The early sun produced powerful x-ray emissions that may have helped to ensure the survival of our planet, scientists say. Data from NASA's Chandra X-ray Observatory suggest that violent x-ray flares, which reached temperatures of 100 million kelvins, may have rocked the surrounding disk from which planets formed and prevented Earth from rapidly spiraling into the sun and being destroyed.

An international team of astronomers focused Chandra on the Orion Nebula for 13 days, resulting in one of the instrument's deepest observations yet. Located 1,500 light-years from Earth, the Orion Nebula provides a way for scientists to study how our sun behaved in its early years: of this stellar nursery's more than 1,000 stars imaged by Chandra, 27 of them are prototypes of the young sun. Over the study period, which was equivalent to looking at the young sun for nine months, the team detected 41 large x-ray flares thousands of times larger than any modern-day solar flares detected. The findings indicate that around 4.5 billion years ago, our sun experienced a flare each week, on average. The activity has since died down, with solar flares now occurring on the order of once a year.

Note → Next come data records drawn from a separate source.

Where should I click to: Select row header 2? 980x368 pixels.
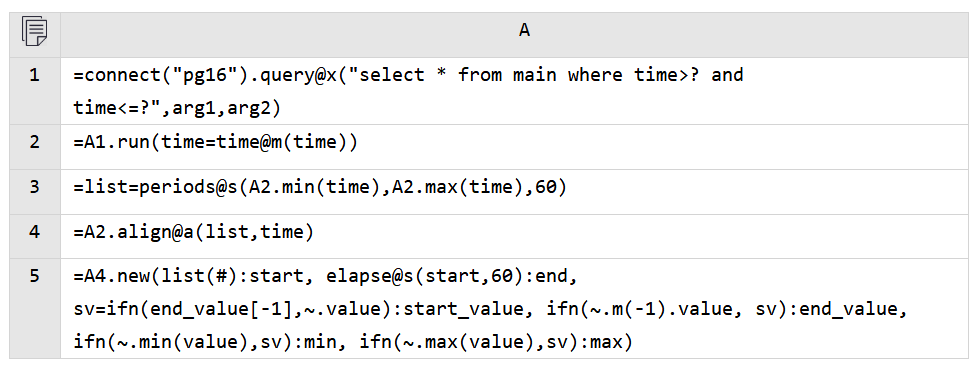(x=35, y=147)
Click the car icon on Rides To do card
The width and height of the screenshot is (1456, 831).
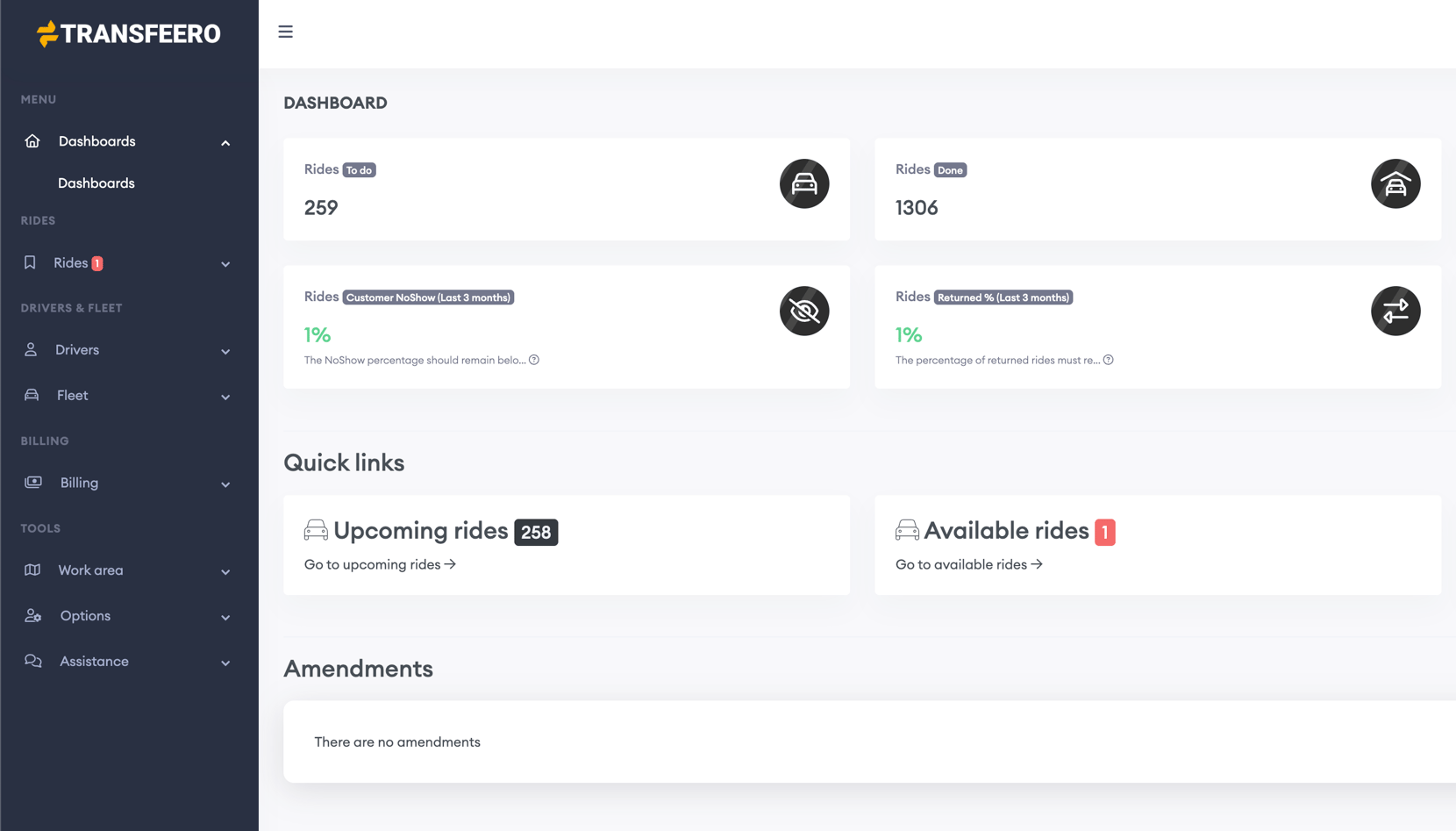click(x=803, y=183)
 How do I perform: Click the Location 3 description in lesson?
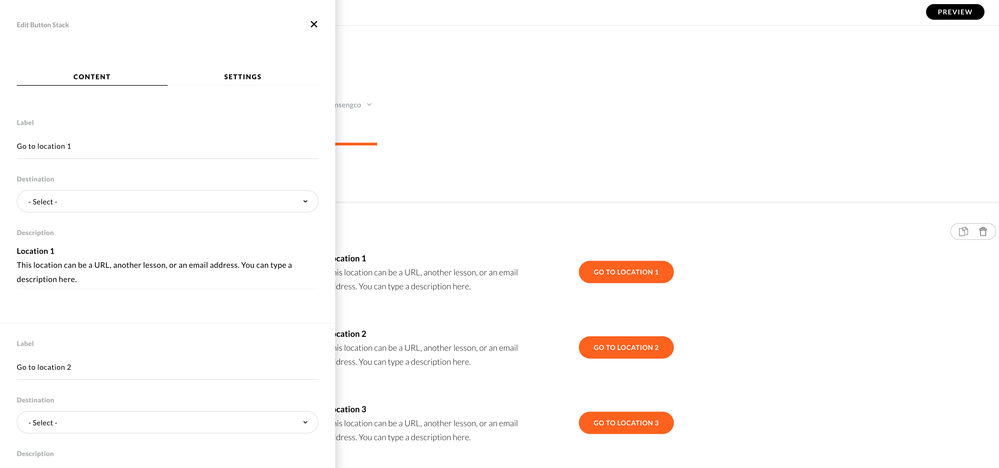[x=427, y=430]
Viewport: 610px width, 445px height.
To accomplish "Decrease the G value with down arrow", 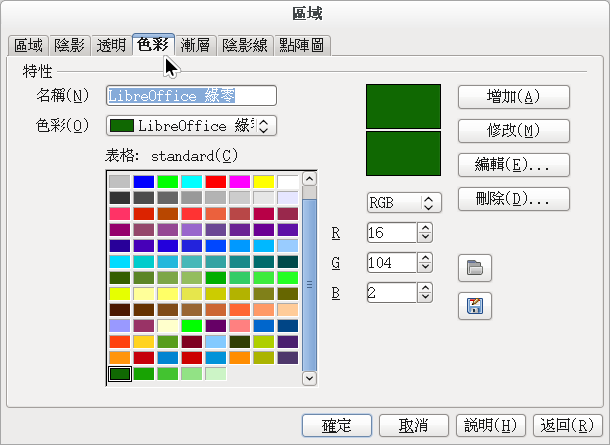I will (425, 268).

The researchers hypothesize that the early mighty flares could have aided in the formation of our solar system. Theoretical calculations reveal that turbulence caused by forceful x-ray eruptions can disrupt planet-forming disks. "Although these flares may be creating havoc in the disks, they ultimately could do more good than harm," explains team member Eric Feigelson of Penn State University. "These flares may be acting like a planetary protection program." That's because without the disruption, the core of a burgeoning planet could lose angular momentum through its interaction with gas in the disk and fall into the star. When turbulence jostles the core, however, the protoplanet is more likely to survive. The results will appear in a supplement of the Astrophysical Journal dedicated to the Chandra Orion Ultradeep Project in October 2005.